**Task instructions**
Copy the data exactly as it appears, and do not include any pictures.

══ Listed records ══

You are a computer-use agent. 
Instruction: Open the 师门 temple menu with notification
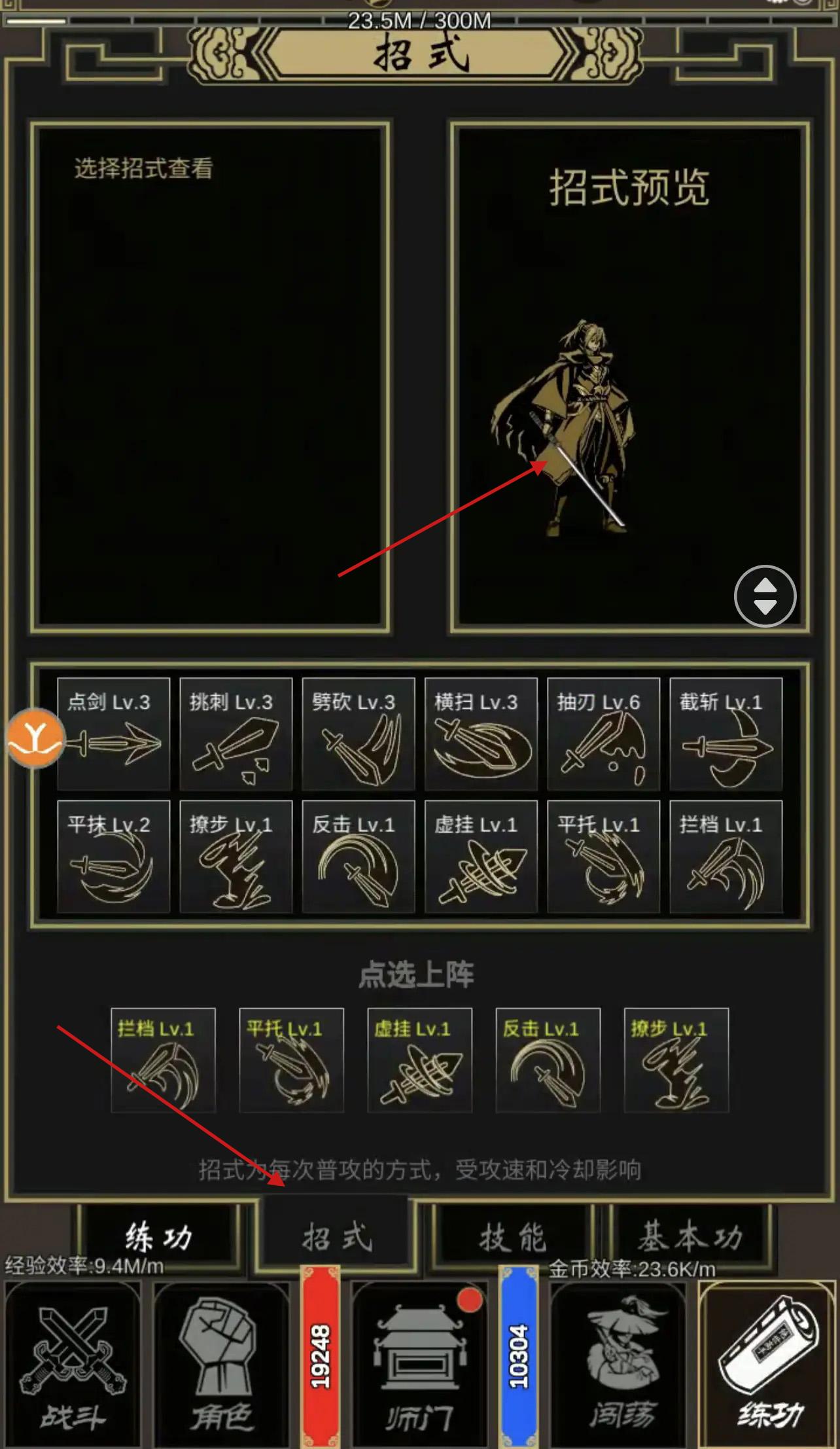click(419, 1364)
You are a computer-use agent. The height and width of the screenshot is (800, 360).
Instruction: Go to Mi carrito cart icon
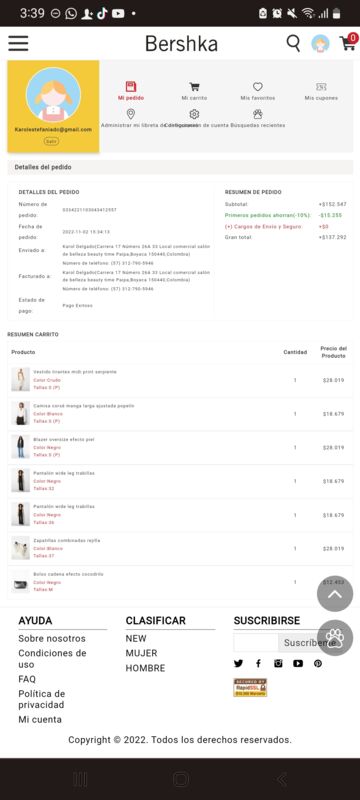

═══

**Answer for this exercise**
You are a computer-use agent. 
Instruction: Open the 师门 temple menu with notification
click(419, 1364)
You are a computer-use agent. The height and width of the screenshot is (800, 360).
Instruction: Go to Mi carrito cart icon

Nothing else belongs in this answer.